### DATA SHOWN

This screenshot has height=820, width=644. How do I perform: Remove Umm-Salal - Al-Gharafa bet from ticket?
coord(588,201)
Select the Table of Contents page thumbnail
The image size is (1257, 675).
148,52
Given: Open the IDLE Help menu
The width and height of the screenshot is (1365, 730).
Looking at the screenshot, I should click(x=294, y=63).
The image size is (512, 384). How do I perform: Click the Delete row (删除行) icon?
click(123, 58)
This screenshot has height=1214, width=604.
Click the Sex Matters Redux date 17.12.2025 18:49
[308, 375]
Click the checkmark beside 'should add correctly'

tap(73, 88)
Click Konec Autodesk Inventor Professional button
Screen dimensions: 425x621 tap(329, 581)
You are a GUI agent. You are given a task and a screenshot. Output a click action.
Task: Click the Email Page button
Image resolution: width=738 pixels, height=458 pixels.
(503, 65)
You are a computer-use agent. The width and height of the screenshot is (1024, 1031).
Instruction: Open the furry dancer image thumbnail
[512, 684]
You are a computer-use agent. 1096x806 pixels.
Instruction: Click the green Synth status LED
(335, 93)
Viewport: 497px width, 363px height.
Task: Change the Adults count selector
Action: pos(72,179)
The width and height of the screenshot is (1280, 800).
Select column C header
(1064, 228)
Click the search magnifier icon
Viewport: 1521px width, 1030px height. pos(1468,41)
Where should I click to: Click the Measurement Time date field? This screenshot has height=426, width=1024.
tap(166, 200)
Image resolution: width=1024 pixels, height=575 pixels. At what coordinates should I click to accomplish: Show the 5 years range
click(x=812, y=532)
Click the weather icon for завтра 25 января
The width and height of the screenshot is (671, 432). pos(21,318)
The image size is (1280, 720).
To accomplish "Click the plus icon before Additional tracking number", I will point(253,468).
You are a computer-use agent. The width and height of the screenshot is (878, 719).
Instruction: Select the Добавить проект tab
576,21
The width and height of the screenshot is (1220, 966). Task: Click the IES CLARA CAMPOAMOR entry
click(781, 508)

######

EXERCISE REQUIREMENTS >>
Give back exactly the lines above starting at the line where "Click the checkmark" appears and ending at the line where "You are a computer-use agent. 1096x806" appears, both included, with no other lines.

SOLUTION TO THE PROBLEM >>
Click the checkmark beside 'should add correctly'

tap(73, 88)
Click Konec Autodesk Inventor Professional button
Screen dimensions: 425x621 tap(329, 581)
You are a GUI agent. You are given a task and a screenshot. Output a click action.
Task: Click the Email Page button
Image resolution: width=738 pixels, height=458 pixels.
(503, 65)
You are a computer-use agent. The width and height of the screenshot is (1024, 1031).
Instruction: Open the furry dancer image thumbnail
[512, 684]
You are a computer-use agent. 1096x806 pixels.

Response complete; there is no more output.